Please repeat all the entries. Nothing may differ.

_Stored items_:

● ● ●

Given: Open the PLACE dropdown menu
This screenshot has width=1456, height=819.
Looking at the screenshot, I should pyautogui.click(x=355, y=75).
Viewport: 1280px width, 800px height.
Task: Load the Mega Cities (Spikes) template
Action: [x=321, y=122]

● ● ●

_Answer for the task_:
Given: Open the PLACE dropdown menu
This screenshot has width=1456, height=819.
Looking at the screenshot, I should pyautogui.click(x=355, y=75).
Viewport: 1280px width, 800px height.
Task: Load the Mega Cities (Spikes) template
Action: [x=321, y=122]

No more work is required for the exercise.